AÇÕES DO SINDÁGUA NO TCE-MG REPERCUTEM NA IMPRENSA E REFORÇAM AS IRREGULARIDADES NO PROCESSO DE PRIVATIZAÇÃO DA COPASA
A nova ação que o SINDÁGUA protocolou no Tribunal de Contas do Estado (TCE-MG), denunciando o processo irregular de concorrência para a privatização da Copasa, está repercutindo nos grandes meios de comunicação de massa.
O edital publicado pela empresa facilita a participação de apenas duas empresas: a Sabesp e a Aegea. Isso demonstra que o processo está maculado por facilidades para empresas do gosto do governo Romeu Zema/Mateus Simões.
As denúncias feitas ao TCE-MG são gravíssimas e estão repercutindo em jornais, sites, rádios e TVs, que aguardam o posicionamento das instituições responsáveis pela fiscalização e pelo cumprimento da Constituição e das leis ordinárias — como o próprio TCE-MG, o Ministério Público e a ALMG, que fez “vista grossa” e permitiu as irregularidades na tramitação dos projetos do governo estadual.
O SINDÁGUA buscou e investiu em assessorias jurídicas especializadas, que identificaram irregularidades severas no processo de “privataria” contra a Copasa, facilitando o entreguismo do patrimônio público e comprometendo as obrigações e responsabilidades com o saneamento para a população mineira.
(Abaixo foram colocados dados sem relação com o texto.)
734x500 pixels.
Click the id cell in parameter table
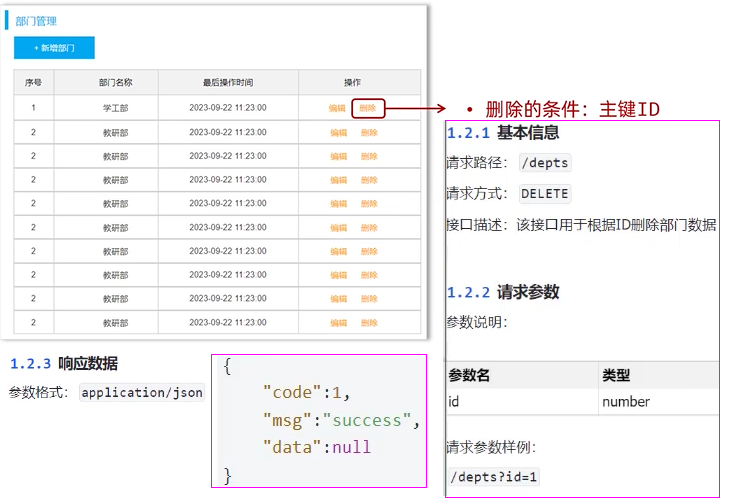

As denúncias apresentadas pelo Sindicato ao TCE-MG identificam “facilitadores” para a participação da Sabesp e da Aegea em eventual concorrência, determinando condições excludentes que dificultam a participação de outros interessados em assumir os serviços da Copasa. O SINDÁGUA participa de reuniões intensas com outras entidades pelo país para somar esforços contra a privatização no saneamento em Minas e nos demais estados.
A situação é grave e torna-se ainda pior diante do cenário de apreensão causado pelas tragédias provocadas pela Sabesp em São Paulo. A última ocorreu ontem: após “enxugar” os quadros operacionais da empresa, demitindo trabalhadores antigos e especializados, a gestão com terceirizados na linha de frente — que não conhecem a rede da própria empresa — provocou um acidente gravíssimo ao perfurar uma rede de gás canalizado. O erro levou a uma explosão que atingiu casas e provocou a morte de um morador.
Este é o modelo de irresponsabilidade que o governo quer trazer para Minas Gerais e que deve ser impedido pelas instituições de fiscalização, como o TCE-MG, o Ministério Público e a ALMG, de modo a reparar os erros cometidos contra o patrimônio do Estado.